* _Objective_:
Starting with the line that contains "Given: Click the Hostinger logo icon" and going on through the end of the entries, write each line as a string in a JSON list, one string per line, skipping blank lines and leaving out the pictures.

* _Data for this task_:

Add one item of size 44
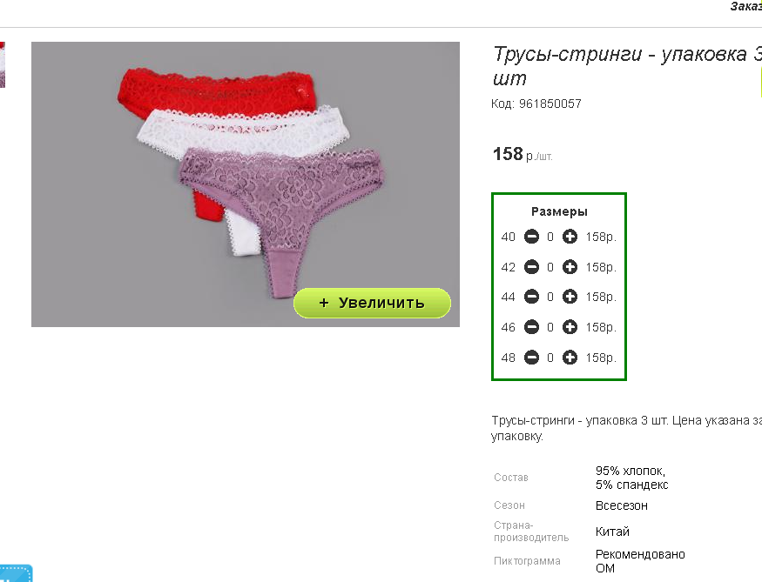This screenshot has height=582, width=762. coord(570,297)
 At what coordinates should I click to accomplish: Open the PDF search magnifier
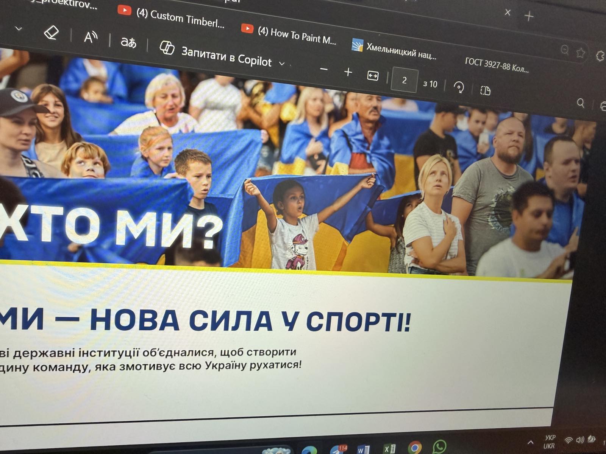pyautogui.click(x=580, y=103)
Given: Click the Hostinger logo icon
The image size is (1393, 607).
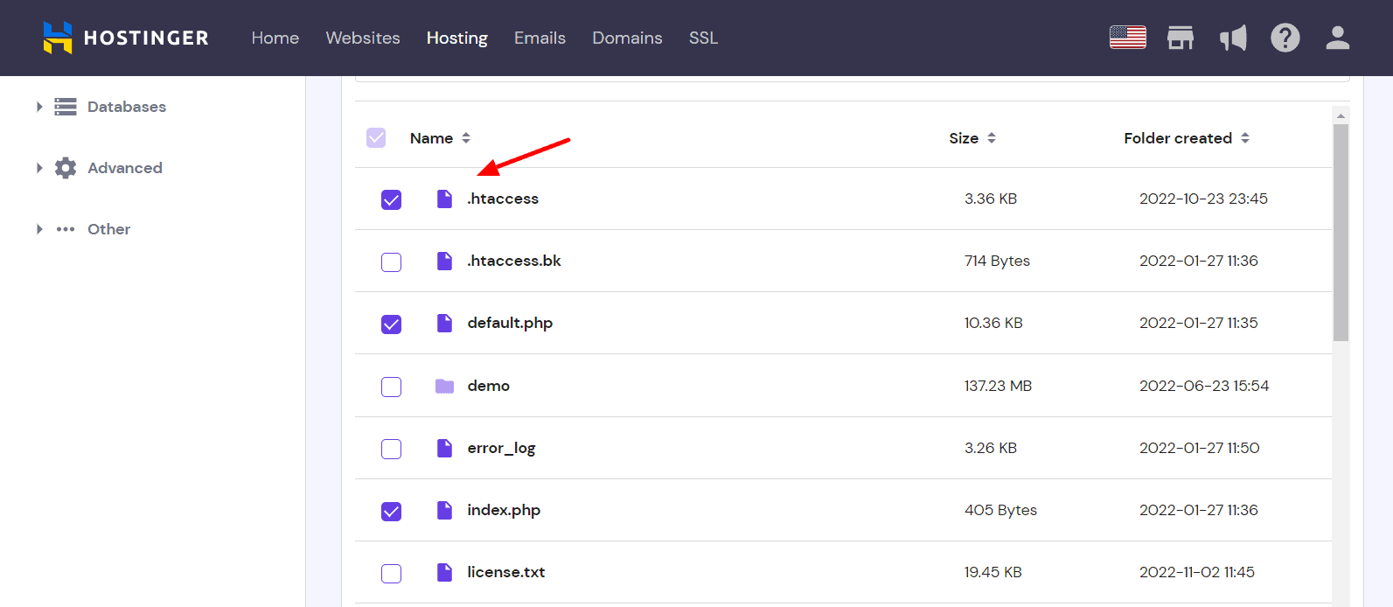Looking at the screenshot, I should click(58, 38).
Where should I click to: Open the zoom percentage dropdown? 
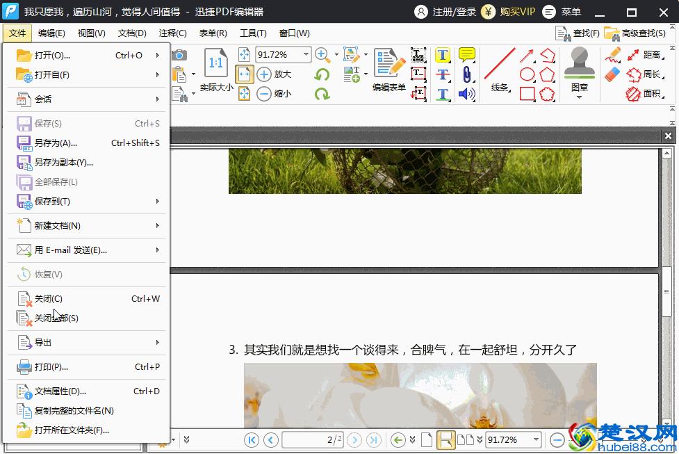coord(306,54)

* _Exercise solution_:
[
  "Given: Click the Hostinger logo icon",
  "The image size is (1393, 607).",
  "Looking at the screenshot, I should click(58, 38).",
  "Where should I click to: Open the zoom percentage dropdown? ",
  "coord(306,54)"
]